Robinson has repeated his message at least eight times over the past few months at church luncheons across North Carolina hosted by the American Renewal Project, a group dedicated to mobilizing evangelical pastors to run for school boards, city councils, county commissions, the state legislature and beyond.

The project, which has hosted similar events in Iowa, Missouri, South Carolina and Texas, takes the now decades-long effort to get evangelicals engaged in electoral politics one step further. It seeks to bring pastors into elected office.

Robinson, a 54-year-old Republican and a first-time officeholder himself, said the nation needs pastors willing to fight a spiritual war in the halls of power.

“Step up,” he thundered to some 200 pastors and their wives munching on boxed lunches of Chick-fil-A chicken sandwiches in Winston-Salem last month. “Join the fight. Don’t join the fight under man’s power. Join the fight under God’s power. Bring the principles of God, not the principles of politics.

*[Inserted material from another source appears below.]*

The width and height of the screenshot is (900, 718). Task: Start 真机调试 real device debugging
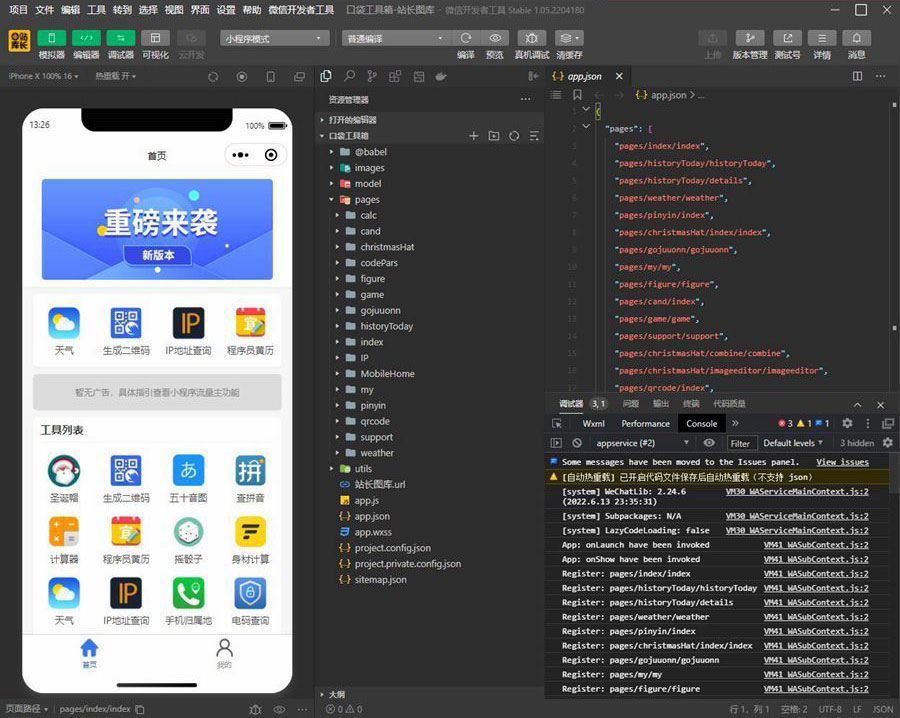(x=532, y=38)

Bring his words with you.”

If Jerry Falwell Sr. founded the Moral Majority to get evangelicals to lobby Congress on issues of morality, and if the Christian Coalition mobilized Christians to cast ballots, then the American Renewal Project wants pastors to run as candidates on the Republican Party ticket up and down the ballot.

Now in its 17th year, the project reorganized two years ago to focus on regional pastor luncheons in a handful of states. This year, eight of its 19 luncheons were held in North Carolina, drawing more than 1,500 pastors and their wives. The events were free, and no offerings were taken.

In addition to the lieutenant governor, each luncheon featured North Carolina Republican Party Chairman Michael Whatley, who promised the pastors that if they run, the party will provide them the logistical support they need.

“You’re really good at public speaking,” Whatley told the pastors at each meeting. “You’re great herding cats. God knows, you can raise money. You’re perfect.”

Driving the project is the Christian nationalist notion that America has strayed from its origins and needs to be restored to its Christian foundations.

“America was founded on the Judeo-Christian heritage and established a biblically based culture,” said David Lane, a Dallas, Texas, political operative who founded American Renewal Project. “We no longer have that. Secularism was officially crowned in the mid-20th century.”

Lane said evangelical donors have given him nearly $50 million since 2005 to support his project and convince pastors to take up the cause.